We have entered into a joint processing agreement (Controller Addendum) with Facebook. This agreement specifies the data processing operations for which we or Facebook is responsible when you visit our Facebook page. You can view this agreement at the following link: https://www.facebook.com/legal/terms/page_controller_addendum.
You can adjust your advertising settings independently in your user account. To do so, click on the following link and log in: https://www.facebook.com/settings?tab=ads.
We use the short message service Twitter. The provider is Twitter Inc, 1355 Market Street, Suite 900, San Francisco, CA 94103, USA. Twitter has been certified in accordance with the EU-US Privacy Shield.
You can adjust your Twitter privacy settings independently in your user account. To do so, click on the following link and log in: https://twitter.com/personalization.
This page has integrated webcams of Feratel AG. Provider is feratel media technologies AG, Maria-Theresien-Straße 8, A-6020 Innsbruck
When you call up a page, your browser loads the required images and, if necessary, scripts into its browser cache in order to display the images correctly.
For this purpose, the browser you use must establish a connection to the servers of feratel media technologies AG. Through this, feratel media technologies AG obtains knowledge that our website was accessed via your IP address. The feratel webcams are used to inform our visitors. This represents a legitimate interest within the meaning of Art. 6 para. 1 lit. f GDPR.
Webcam Player / Live Stream / wetter.com
On the subpage (https://www.schwangau.de/aktuelles/webcams/weitere-webcams/), a live stream of the webcam located at the site (Münchener Str. 2, 87645 Schwangau, Germany) is made available in a player. Responsible for this is wetter.com GmbH, Reichenaustr. 19a, 78467 Konstanz (wetter.com). When you call up the aforementioned sub-page or use the player, information about your use of the website, including your IP address, is transmitted to wetter.com.
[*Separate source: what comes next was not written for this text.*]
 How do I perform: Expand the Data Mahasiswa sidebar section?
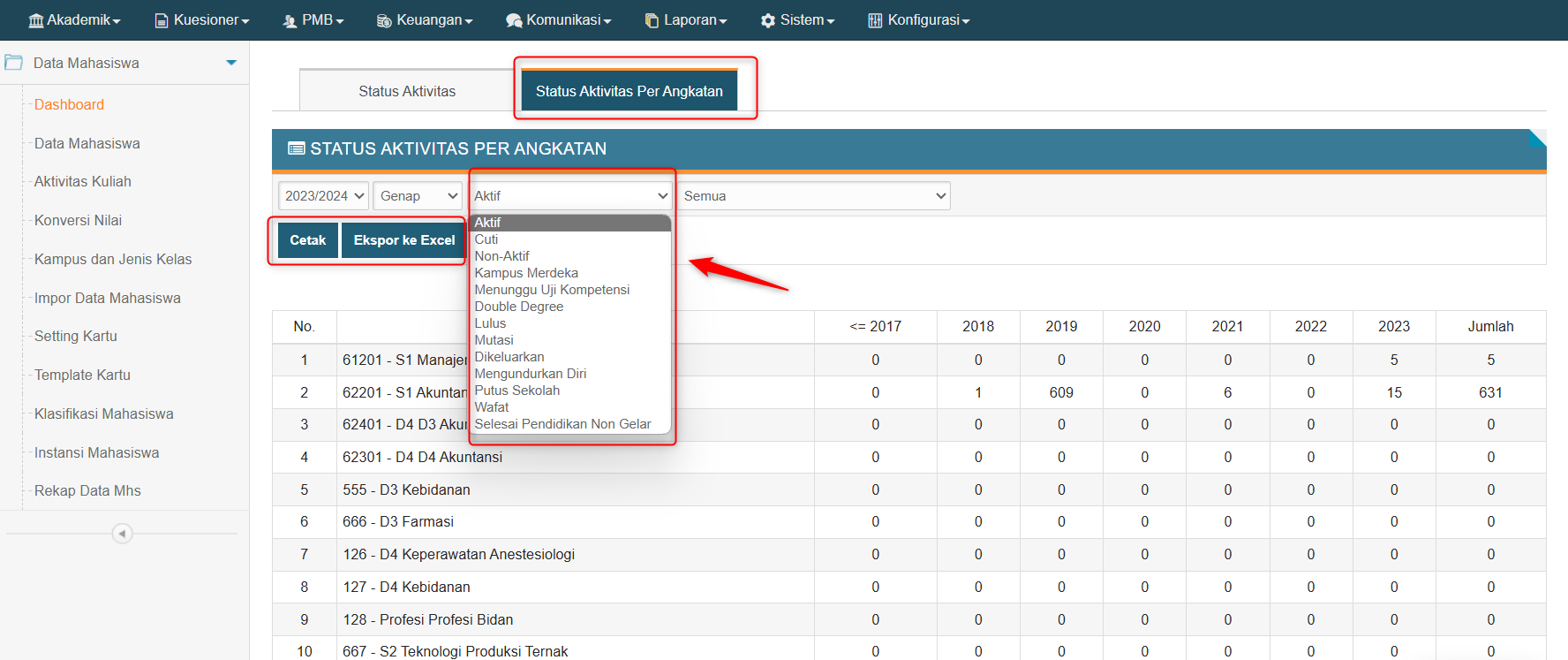[231, 63]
This is done to display the desired live cam view in the form of providing the start image and the live stream.
The data processing is carried out for the desired technical provision of the player and in the interest of a useful experience for you of our online offer and thus for the fulfillment of the contract (Art. 6 para. 1 lit. b GDPR) or on the basis of legitimate interests within the meaning of Art. 6 para. 1 lit. f GDPR.
7. Analysis tools and advertising
Matomo (formerly Piwik)
This website uses the open source web analytics service Matomo. Matomo uses technologies that enable cross-page recognition of the user to analyze user behavior (e.g. cookies or device fingerprinting). The information collected by Matomo about the use of this website is stored on our server. The IP address is anonymized before storage.
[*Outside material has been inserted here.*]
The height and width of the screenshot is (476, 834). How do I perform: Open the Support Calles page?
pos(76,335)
With the help of Matomo, we are able to collect and analyze data about the use of our website by website visitors. This allows us to find out, among other things, when which page views were made and from which region they come. We also collect various log files (e.g. IP address, referrer, browsers and operating systems used) and can measure whether our website visitors perform certain actions (e.g. clicks, purchases, etc.).
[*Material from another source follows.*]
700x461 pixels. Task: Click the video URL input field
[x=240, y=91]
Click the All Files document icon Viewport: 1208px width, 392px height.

The use of this analysis tool is based on Art. 6 para. 1 lit. f GDPR. The website operator has a legitimate interest in the anonymized analysis of user behavior in order to optimize both its website and its advertising. If a corresponding consent was requested (e.g. consent to store cookies), the processing is based exclusively on Art. 6 para. 1 lit. a GDPR; the consent can be revoked at any time.
We host Matomo exclusively on our own servers, so all analytics data remains with us and is not shared.